__Try it__
Count the lines in the records below that contain the string "Where", matching case exactly, and reply with the number alone.
(Data shown Opens)
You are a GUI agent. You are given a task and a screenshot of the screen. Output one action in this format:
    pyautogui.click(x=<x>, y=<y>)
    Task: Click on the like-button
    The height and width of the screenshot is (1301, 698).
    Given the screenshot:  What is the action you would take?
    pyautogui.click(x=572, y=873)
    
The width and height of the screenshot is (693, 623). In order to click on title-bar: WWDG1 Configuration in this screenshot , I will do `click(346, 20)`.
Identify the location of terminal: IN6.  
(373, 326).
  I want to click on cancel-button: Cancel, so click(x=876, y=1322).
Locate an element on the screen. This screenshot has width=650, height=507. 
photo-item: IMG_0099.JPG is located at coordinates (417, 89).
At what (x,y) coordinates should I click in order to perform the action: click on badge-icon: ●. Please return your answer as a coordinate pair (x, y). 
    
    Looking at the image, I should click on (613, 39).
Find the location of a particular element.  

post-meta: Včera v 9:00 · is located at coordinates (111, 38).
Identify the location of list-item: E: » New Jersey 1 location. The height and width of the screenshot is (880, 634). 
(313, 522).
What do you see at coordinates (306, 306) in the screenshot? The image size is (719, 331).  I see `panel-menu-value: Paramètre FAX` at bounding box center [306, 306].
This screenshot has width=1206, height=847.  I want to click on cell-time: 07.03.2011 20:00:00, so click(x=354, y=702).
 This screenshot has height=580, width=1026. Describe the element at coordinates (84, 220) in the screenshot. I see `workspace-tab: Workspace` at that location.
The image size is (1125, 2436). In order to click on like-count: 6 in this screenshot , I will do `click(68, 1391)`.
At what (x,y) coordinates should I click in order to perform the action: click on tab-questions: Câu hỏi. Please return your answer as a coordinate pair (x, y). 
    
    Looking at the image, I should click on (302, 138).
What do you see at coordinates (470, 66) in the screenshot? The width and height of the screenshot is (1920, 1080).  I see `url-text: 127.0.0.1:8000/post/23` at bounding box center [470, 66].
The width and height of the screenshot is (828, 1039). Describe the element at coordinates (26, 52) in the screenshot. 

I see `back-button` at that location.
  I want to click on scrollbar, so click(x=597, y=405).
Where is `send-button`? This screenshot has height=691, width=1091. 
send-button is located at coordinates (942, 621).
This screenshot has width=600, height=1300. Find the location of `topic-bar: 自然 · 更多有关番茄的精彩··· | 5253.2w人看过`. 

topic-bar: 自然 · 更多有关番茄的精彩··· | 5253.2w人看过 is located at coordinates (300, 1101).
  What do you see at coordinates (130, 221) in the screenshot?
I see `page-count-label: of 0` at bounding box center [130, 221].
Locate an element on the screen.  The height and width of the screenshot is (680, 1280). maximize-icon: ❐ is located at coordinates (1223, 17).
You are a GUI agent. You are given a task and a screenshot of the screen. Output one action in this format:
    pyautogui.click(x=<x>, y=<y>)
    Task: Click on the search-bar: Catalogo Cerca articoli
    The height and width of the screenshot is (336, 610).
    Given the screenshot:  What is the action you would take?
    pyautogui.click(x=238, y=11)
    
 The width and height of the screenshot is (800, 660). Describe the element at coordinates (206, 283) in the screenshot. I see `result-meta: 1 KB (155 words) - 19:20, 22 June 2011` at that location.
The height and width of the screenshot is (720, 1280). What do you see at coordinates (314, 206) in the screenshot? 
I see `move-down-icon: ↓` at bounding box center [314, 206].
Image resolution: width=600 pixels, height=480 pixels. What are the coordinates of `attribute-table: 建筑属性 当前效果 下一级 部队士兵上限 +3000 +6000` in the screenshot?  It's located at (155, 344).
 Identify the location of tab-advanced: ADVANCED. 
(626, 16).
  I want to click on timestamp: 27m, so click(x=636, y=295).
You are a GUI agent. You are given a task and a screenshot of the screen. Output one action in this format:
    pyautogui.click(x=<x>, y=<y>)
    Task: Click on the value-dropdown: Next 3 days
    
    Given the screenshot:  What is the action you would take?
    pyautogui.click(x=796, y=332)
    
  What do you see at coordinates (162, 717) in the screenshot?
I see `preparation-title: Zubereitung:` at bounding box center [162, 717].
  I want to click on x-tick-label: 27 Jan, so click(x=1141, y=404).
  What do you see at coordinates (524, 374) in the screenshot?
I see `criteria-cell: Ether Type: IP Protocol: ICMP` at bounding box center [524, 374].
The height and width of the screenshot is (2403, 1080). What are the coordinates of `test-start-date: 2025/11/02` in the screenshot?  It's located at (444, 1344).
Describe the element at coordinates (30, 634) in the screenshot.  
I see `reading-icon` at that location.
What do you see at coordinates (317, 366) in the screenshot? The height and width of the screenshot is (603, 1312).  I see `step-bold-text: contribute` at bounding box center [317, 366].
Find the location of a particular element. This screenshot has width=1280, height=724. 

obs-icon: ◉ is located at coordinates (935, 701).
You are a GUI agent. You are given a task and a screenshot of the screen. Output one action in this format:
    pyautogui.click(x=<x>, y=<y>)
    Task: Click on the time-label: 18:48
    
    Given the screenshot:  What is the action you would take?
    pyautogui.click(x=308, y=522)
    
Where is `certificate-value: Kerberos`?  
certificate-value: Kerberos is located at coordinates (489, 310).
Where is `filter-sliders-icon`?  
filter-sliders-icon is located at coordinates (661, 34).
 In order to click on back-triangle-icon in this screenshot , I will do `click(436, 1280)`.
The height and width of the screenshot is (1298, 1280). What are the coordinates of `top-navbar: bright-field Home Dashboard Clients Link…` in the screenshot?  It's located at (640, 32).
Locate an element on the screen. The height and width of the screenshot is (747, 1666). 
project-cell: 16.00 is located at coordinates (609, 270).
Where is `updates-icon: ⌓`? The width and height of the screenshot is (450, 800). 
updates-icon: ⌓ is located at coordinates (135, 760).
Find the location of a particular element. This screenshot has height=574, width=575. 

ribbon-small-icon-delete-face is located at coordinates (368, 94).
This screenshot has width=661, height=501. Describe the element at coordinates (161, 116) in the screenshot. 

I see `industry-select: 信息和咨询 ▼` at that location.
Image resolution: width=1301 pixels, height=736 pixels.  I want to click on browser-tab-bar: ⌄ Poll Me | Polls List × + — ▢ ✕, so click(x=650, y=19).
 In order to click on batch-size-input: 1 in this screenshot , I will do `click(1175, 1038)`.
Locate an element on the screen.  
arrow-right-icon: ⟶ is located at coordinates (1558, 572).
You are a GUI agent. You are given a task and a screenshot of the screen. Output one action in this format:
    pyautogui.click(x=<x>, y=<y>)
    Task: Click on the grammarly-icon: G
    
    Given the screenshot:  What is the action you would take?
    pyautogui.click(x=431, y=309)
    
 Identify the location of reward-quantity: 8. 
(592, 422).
(Data shown Closes)
__Output for this exercise__
4